Kano was fully aware of this aversion. He realized that, perhaps, it would be better for Tatsu if he did not come at all; yet in this one issue the selfishness of love prevailed. Age and despair were to be kept at bay. He had no weapons but the hours of comparative peace he spent at Tatsu's bedside. Full twenty years seemed added to the old man's burden of life. His back was stooped far over; his feet shuffled along the wooden corridors with the sound of the steps of one too heavily burdened. He never walked now without the aid of his friendly bamboo cane. The threat of Tatsu's self-destruction echoed always in his ears. Away from the actual presence of his idol it gnawed him like a famished wolf, and his mind tormented itself with fantastic and dreadful possibilities. Once Tatsu had hidden under his foreign pillow the china bowl in which broth was served. Kano whispered his discovery to the nurse, and when she wondered, explained to her with shivering earnestness that it was undoubtedly the boy's intention to break it against the iron bedstead the first moment he was left alone, and with a shard sever one of his veins. Tatsu grinned like a trapped badger when it was wrested from him, and said that he would find a way in spite of them all. After this not even a medicine bottle was left in the room, and the watch over the invalid was strengthened.

"But," as old Kano remonstrated, "even though we prevent him for a few weeks more, how will it be when he can stand and walk,—when he is stronger than I?" To these questions came no answer. The second convalescence, so eagerly prayed for, became now a source of increasing dread. Something must be done,—some way to turn his morbid thoughts away from self-destruction. The old man climbed often, now, to the temple on the hill.

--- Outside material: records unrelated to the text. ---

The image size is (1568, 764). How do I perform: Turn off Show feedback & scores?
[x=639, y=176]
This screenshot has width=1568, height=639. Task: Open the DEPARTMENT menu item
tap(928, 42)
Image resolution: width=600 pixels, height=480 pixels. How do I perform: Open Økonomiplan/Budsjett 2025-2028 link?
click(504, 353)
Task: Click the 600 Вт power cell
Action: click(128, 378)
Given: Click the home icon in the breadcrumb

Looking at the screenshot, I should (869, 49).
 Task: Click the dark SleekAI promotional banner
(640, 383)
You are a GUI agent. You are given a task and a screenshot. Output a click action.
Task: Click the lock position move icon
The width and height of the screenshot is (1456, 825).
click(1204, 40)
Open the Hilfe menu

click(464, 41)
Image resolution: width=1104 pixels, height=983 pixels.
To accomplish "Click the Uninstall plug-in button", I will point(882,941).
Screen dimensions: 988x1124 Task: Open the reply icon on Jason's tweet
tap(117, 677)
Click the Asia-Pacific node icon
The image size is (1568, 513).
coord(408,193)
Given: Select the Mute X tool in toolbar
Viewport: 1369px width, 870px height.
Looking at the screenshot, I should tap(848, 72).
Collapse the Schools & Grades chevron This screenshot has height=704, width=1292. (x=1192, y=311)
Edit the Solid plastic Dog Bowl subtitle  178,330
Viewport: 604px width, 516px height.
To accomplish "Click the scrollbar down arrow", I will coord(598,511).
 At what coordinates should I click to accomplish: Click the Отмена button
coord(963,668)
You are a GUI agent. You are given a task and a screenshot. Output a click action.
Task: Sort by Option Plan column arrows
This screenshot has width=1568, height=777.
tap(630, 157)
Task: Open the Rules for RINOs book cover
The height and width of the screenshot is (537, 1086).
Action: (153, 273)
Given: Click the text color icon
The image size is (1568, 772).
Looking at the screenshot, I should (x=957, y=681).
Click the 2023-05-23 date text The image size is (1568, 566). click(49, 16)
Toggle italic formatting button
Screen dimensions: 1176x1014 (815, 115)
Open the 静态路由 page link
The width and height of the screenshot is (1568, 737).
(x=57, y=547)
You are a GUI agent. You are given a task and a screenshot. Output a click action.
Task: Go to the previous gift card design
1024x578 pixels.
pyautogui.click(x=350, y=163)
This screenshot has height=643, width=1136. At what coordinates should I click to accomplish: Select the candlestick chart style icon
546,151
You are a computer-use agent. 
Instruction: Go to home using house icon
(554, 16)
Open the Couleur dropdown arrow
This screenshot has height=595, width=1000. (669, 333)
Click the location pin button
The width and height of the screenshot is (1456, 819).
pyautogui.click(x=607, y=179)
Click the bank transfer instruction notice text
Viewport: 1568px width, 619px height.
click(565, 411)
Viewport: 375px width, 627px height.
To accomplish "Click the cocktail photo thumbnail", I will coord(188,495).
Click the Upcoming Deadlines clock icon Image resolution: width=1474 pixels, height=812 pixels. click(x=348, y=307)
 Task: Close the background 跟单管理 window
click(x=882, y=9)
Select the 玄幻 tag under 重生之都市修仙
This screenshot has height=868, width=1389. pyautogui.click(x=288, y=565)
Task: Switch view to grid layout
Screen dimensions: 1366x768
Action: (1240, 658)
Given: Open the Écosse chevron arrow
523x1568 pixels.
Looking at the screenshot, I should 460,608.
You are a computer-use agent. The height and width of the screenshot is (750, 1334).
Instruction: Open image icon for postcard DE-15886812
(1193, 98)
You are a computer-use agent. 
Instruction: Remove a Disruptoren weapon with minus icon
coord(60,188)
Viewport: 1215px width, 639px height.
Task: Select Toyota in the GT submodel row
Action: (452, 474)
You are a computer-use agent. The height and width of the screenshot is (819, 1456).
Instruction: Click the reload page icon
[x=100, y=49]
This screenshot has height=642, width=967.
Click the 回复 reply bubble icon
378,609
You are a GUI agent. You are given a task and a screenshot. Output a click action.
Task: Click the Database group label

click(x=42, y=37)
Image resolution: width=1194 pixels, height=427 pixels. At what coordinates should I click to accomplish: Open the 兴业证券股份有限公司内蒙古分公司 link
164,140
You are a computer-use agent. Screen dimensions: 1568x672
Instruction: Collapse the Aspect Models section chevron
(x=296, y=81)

The hospital room, in an upper story, was small, with matted floors, and a single square window to the east. The narrow white iron bed was set close to this window, so that the invalid might gaze out freely. Tatsu did not ask that it be changed though, indeed, each recurrent dawn brought martyrdom to him. The sound of sparrows at the eaves, the smell of dew, the look of the morning mist as it spread great wings above the city, hovering for an instant before its flight, the glow of the first pink light upon his coverlid, each was an iron of memory searing a soul already faint with pain. The attendant often marvelled why, at this hour, Tatsu buried his face from sight, and, emerging into clearer day, bore the look of one who had met death in a narrow pass.

At noon, when the window showed a square of turquoise blue, he grew to watch with some faint pulse of interest the changing hues of light, and the clouds that shifted lazily aside, or heaped themselves up into rounded battlements of snow. Quite close to the window a single cherry branch, sweeping downward, cut space with a thick, diagonal line. Silvery lichens frilled the upper surface of the bark, and at the tip of each leafless twig, brown buds—small armored magazines of beauty—hinted already of the spring's rebirth. Life was all about him, and he hated life. Why should cherry blooms and sparrows dare to come again,—why should that old man near him wheeze and palpitate with life, why—why—should he, Tatsu, be held from his one friend, Death, when she, the essence of all life and beauty,—she who should have been immortal,—drifted alone, helpless, a broken white sea-flower, on some black, awful tide?